From a practical, functional perspective, non-discretionary advisor accounts are no different than their predecessors. They are similar to full-service commission-based accounts in that investors can use them to purchase a variety of investments, including stocks, bonds, exchange-traded funds, and more. They include an advice component, just as their fee-based brokerage predecessors offered, but from a legal perspective, the investors are the ultimate decision makers. So, although the financial advisors provide advice, the investors are free to take or leave the advice with the understanding that they are paying a yearly fee for trading (not for advice) instead of a per-trade commission. Many investors prefer this arrangement because the financial services professional giving the advice has no incentive to sell them anything.

From a financial advisor's perspective, compensation is based on a percentage of the assets in a client's portfolio, so it is in the advisor's best interests to see those assets grow. A 1% fee on a $250,000 portfolio is $2,500 per year. If that portfolio grows to $500,000, the advisor's fee doubles. Under this compensation model, financial advisors have no financial incentive to recommend trades unless those trades will add value.

Which Brokerage Account Is Right for You?
Fee-based brokerage accounts are particularly well suited to investors who have concerns about objectivity, but still want professional advice. They allow investors to focus on results, not the commissions they have to pay with every investment decision. They also appeal to investors who anticipate a high level of trading activity.

Critics argue that after a portfolio has been created, some investors may not need to make many changes, and are therefore paying a yearly fee without getting any additional service. The counter argument is that sometimes the best advice one can get from an advisor is to simply construct a solid portfolio and take no action unless financial goals or circumstances change.

Of course, if advice is something that you do not need, a commission-based brokerage account might be right for you. Purchased through a discount broker, these accounts charge just a few dollars per trade and provide a convenient, inexpensive way to manage your own money.

Another option, especially for larger account sizes, is to employ a registered investment advisor (RIA) to manage the account. This type of professional money management is bound by the strict regulations of the Investment Advisors Act of 1940, and accounts are typically discretionary, meaning that money managers can make trades on their own accord. While this may not appeal to the do-it-yourself investor, it effectively aligns the goals of the RIA with those of the client, whether it be to grow or simply preserve assets.

Conclusion
As with any investment, you need to understand what you are buying before you buy it. Before selecting a brokerage account, think about how you intend to use the account, whether you anticipate a high-level of trading activity, and the value you place on professional advice.

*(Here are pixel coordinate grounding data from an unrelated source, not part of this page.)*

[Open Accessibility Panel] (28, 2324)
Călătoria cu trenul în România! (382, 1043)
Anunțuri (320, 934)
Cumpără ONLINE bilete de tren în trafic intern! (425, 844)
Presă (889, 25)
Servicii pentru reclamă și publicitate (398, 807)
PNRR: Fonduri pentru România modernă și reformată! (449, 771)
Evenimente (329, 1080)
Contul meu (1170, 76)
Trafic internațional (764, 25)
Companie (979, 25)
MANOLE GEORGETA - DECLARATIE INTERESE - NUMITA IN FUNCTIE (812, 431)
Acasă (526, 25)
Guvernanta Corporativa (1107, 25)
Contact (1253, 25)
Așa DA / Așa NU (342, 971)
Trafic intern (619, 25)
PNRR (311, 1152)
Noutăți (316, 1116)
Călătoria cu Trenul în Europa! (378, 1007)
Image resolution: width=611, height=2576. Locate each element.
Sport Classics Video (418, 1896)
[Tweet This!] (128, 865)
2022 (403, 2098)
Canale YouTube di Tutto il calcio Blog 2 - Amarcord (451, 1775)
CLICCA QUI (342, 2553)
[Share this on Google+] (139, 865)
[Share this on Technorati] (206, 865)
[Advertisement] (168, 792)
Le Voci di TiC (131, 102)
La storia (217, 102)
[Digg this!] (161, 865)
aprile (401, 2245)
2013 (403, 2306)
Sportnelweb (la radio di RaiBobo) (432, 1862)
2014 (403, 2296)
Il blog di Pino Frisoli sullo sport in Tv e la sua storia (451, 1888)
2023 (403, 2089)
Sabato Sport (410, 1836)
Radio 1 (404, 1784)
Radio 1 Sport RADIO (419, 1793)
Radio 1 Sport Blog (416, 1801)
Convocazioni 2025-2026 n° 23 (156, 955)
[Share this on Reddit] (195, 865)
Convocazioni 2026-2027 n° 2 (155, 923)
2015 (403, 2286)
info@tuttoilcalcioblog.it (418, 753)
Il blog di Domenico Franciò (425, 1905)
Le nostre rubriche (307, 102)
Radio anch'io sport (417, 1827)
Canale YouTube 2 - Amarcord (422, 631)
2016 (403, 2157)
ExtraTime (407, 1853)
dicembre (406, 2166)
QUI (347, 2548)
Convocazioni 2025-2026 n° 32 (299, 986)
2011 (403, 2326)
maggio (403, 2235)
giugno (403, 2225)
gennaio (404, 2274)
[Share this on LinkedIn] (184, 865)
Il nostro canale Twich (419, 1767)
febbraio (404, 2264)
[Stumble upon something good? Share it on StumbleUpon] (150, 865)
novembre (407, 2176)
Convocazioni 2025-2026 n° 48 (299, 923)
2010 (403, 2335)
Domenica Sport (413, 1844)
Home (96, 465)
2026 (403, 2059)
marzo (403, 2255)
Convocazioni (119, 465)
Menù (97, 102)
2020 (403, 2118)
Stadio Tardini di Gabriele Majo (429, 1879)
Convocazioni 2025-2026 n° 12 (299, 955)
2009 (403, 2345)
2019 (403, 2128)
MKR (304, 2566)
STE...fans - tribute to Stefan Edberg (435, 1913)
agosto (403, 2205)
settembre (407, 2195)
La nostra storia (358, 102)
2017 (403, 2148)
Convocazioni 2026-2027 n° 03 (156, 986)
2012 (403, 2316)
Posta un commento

Compare the cost of commission-based trades against the cost of a yearly fee.

If you like to day trade or you are confident in your ability to construct a sound portfolio, there may be no reason to pay for advice, and a discount broker may offer everything that you need. If you are comfortable with a commission-based compensation structure and have confidence in your advisor, a traditional brokerage account may be the right choice. If you prefer the benefit of professional assistance, a fee-based brokerage account may meet your needs. If you gather all the facts first and then make an informed decision, you are more likely to be happy with your choice regardless of the type of account you pick. (To learn more about fee-based investing, read Wrap it Up: The Vocabulary And Benefits of Managed Money.)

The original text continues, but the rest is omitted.